YOUR OBJECTIVE ->
Transcribe the line holding "You are a computer-use" together with every line after it, through the end of the records, exactly and with no pictures.

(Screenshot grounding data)
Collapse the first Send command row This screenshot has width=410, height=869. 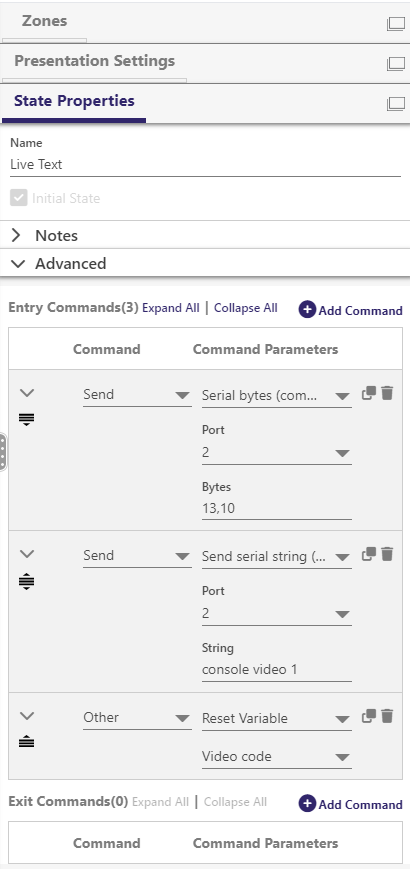click(x=27, y=393)
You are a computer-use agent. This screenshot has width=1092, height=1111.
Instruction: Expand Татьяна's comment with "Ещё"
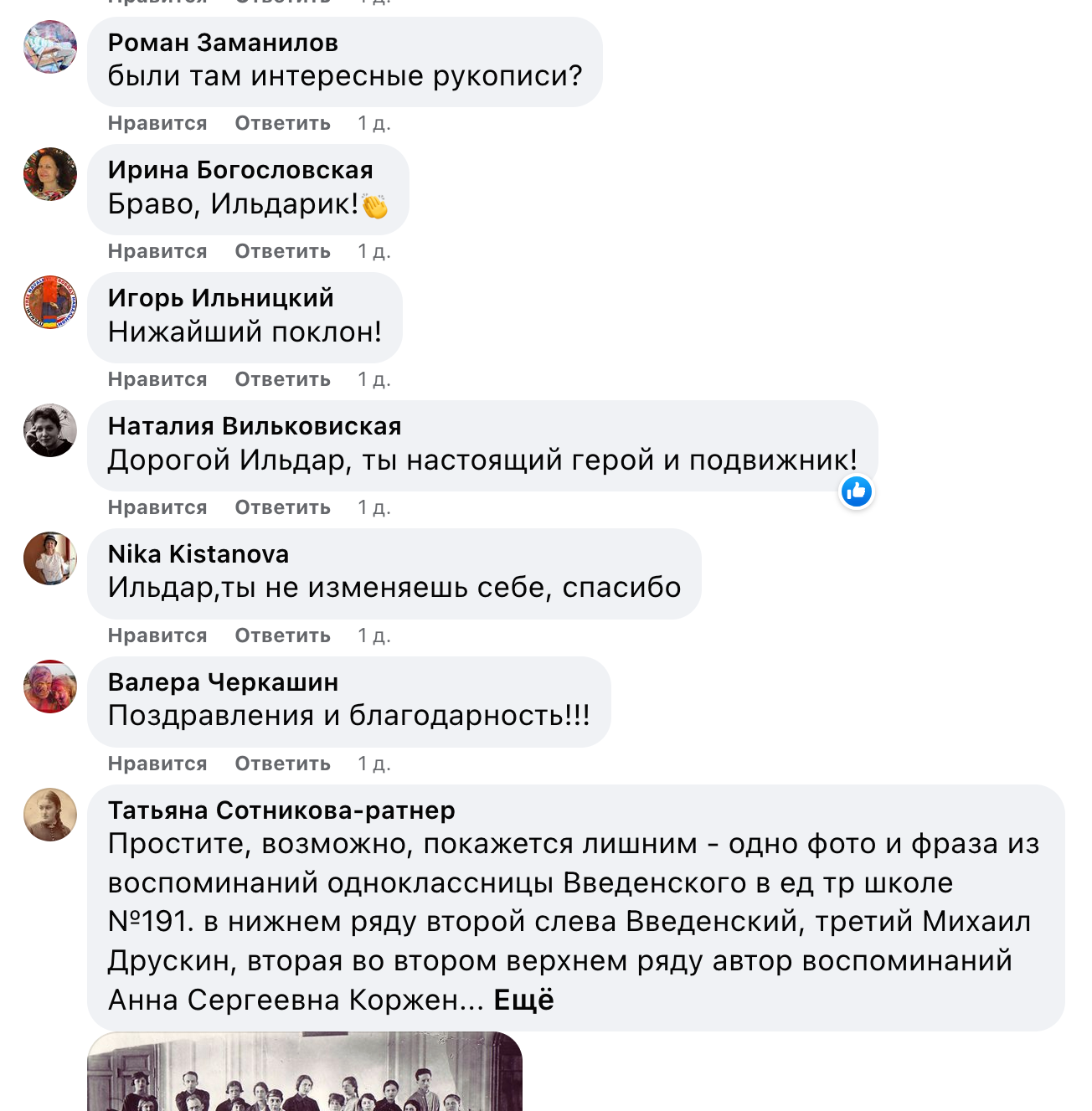point(523,1000)
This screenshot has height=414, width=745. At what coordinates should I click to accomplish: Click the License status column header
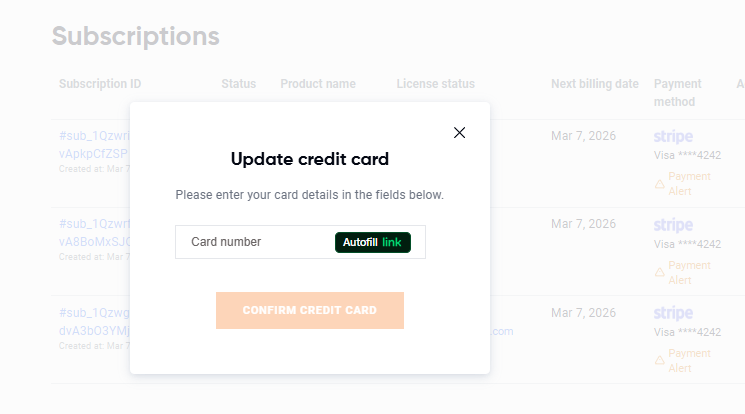tap(435, 84)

ANSWER TO THIS PROBLEM ->
You are a computer-use agent. This screenshot has width=1092, height=1111.
Instruction: Expand Татьяна's comment with "Ещё"
point(523,1000)
This screenshot has height=414, width=745. At what coordinates should I click to accomplish: Click the License status column header
tap(435, 84)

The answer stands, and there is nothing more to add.